On software quality and engineering

Doug.Palmer at csiro.au Doug.Palmer at csiro.au
Tue Nov 5 12:35:11 EST 2002


> supports Design-By-Contract in Java (DBC was one of the foundation 
> techniques behind Bertrand Meyer's "Eiffel" language, IIRC):

You do remember correctly. His book, "Object-Oriented Software Construction"
is largely built around it. Although I think that Eiffel makes a bit of a
meal of it.

>    http://www.reliable-systems.com/tools/iContract/iContract.htm

Neato. I also notice that iContract can be integrated into AspectJ[*]. This
is interesting because once you start weaving a program out of aspects, I
think a declaration of what a function is supposed to do becomes important.
Both to ensure that your aspects haven't broken the contract and to allow
secure dynamic addition and removal of aspects.

However, it seems to me that DBC will only really be useful when you can
reason about the pre- and post-conditions and invariants.

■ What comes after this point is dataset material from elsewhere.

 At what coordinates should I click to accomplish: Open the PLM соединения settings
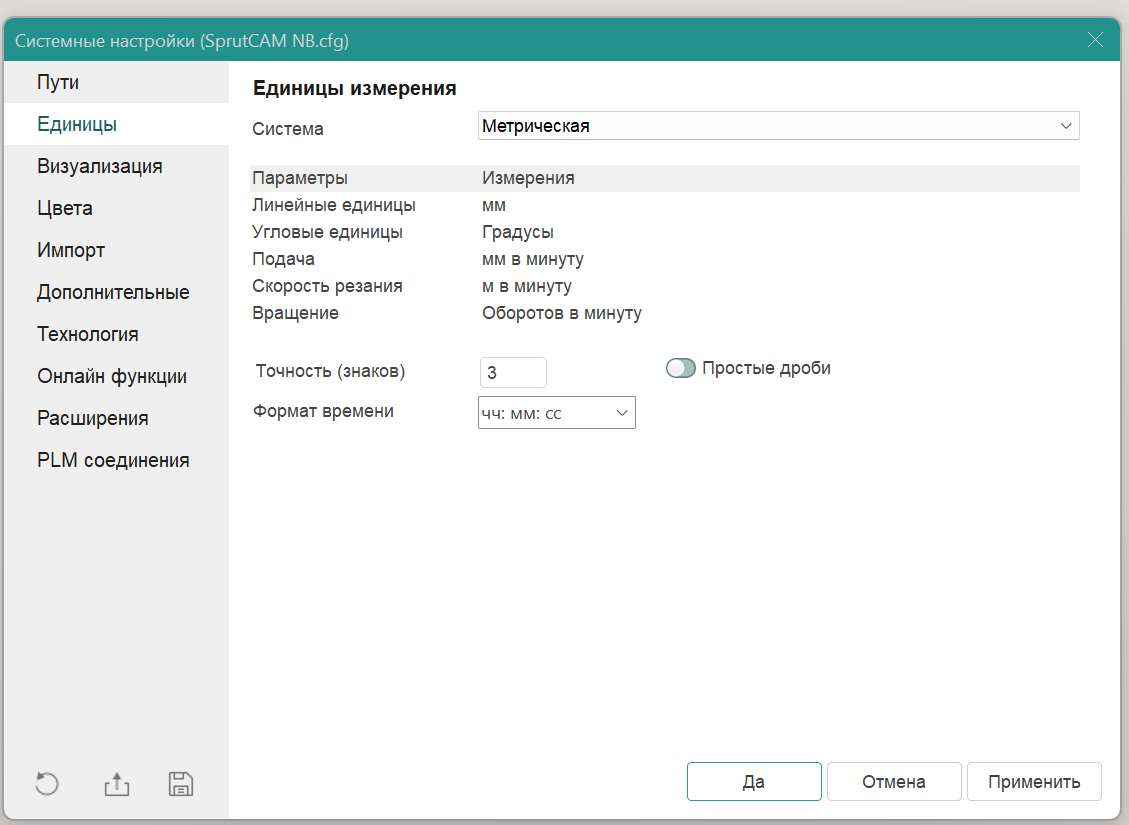pyautogui.click(x=113, y=460)
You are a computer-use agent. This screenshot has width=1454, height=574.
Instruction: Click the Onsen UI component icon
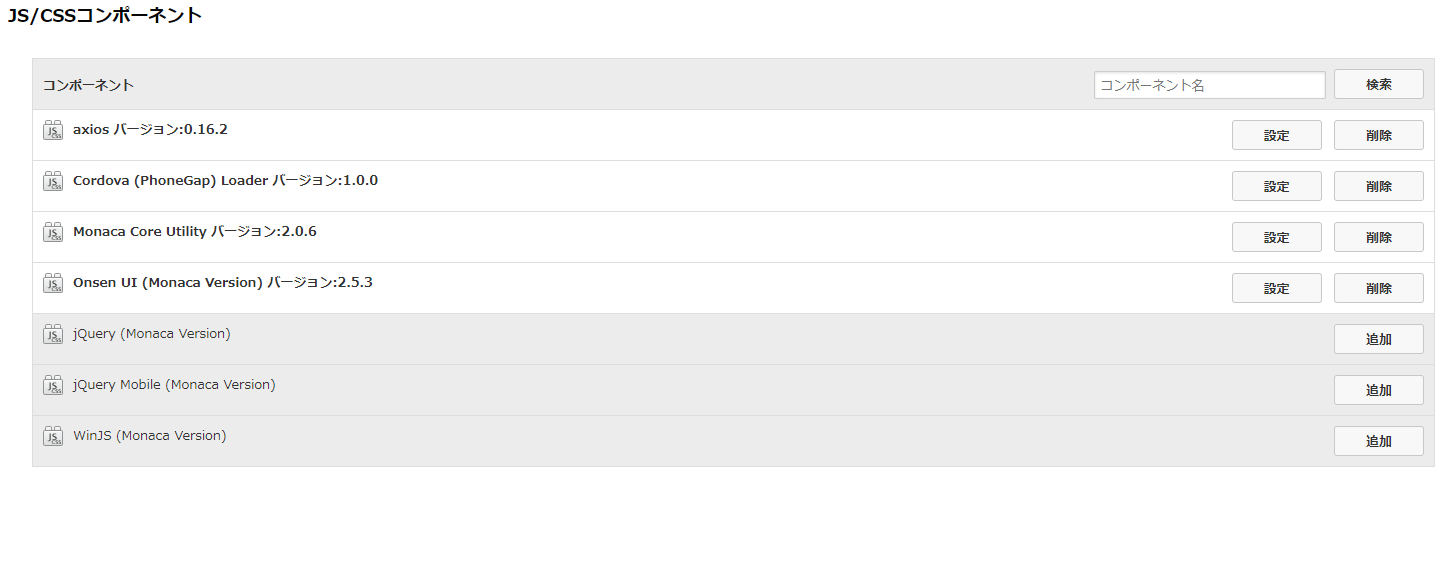tap(53, 283)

So that you can
detect potential contract violations statically. And so that you can remove
redundant checks. I couldn't figure out whether iContract does this --
beyond removing redundant invariant checks.

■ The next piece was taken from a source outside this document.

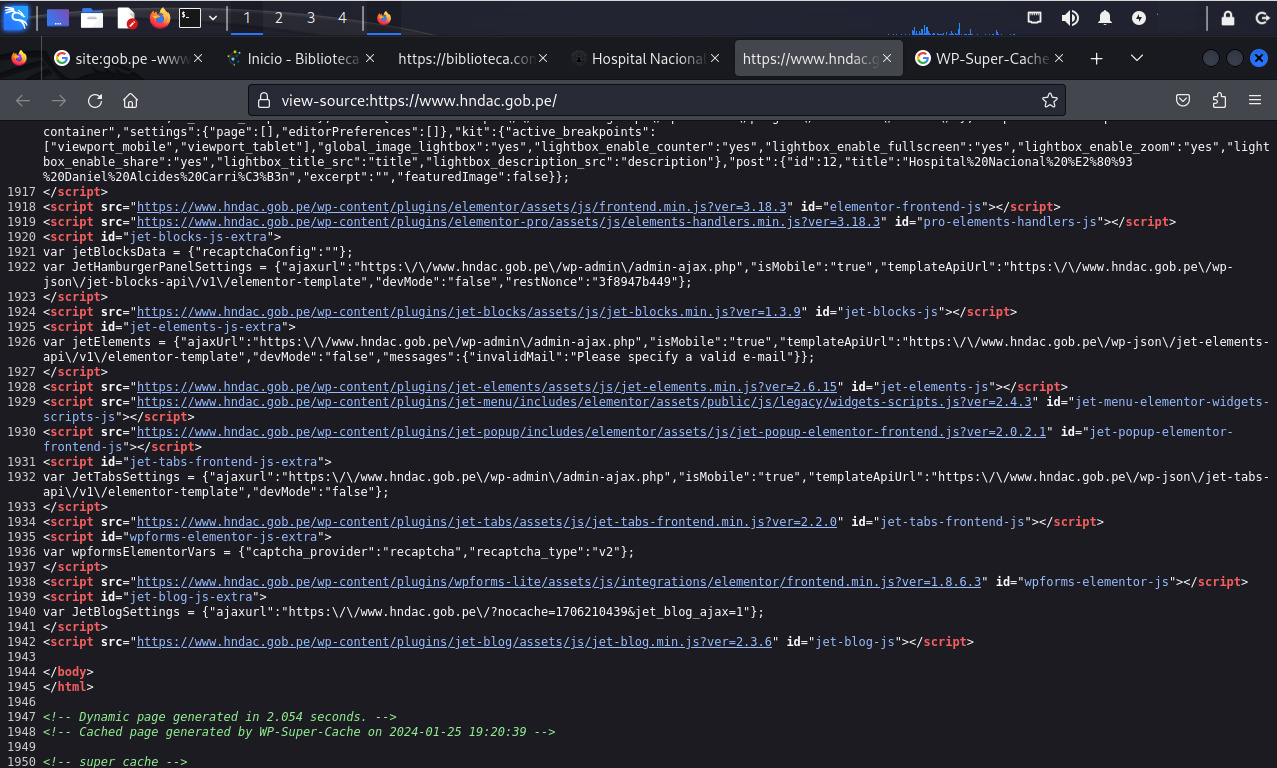Go to the Firefox home page
Viewport: 1277px width, 768px height.
click(130, 100)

[*] A quick intro to Aspect-Oriented Programming (AOP), for those who
haven't heard of it. AOP goes one further than object-oriented programming
splits up functionality into "aspects" cross-cutting concerns that need not
be present in all programs. For example, you might or might not want a
change to an object to trigger a notification to dependents, or be wrapped
in a transaction, or be permission checked. With AOP, you choose the core
function and then add "aspects" (notifications, transactions, security,
functional extensions, ...) to the function. The result is then "woven" into
a program. 

I think that this would be a cool thing to do dynamically, so that software
components can form ad-hoc transactional groupings and such-like. But to do
this, you need a mechanism to ensure that the core functionality of the
component isn't broken by hostile aspects. Hence DBC.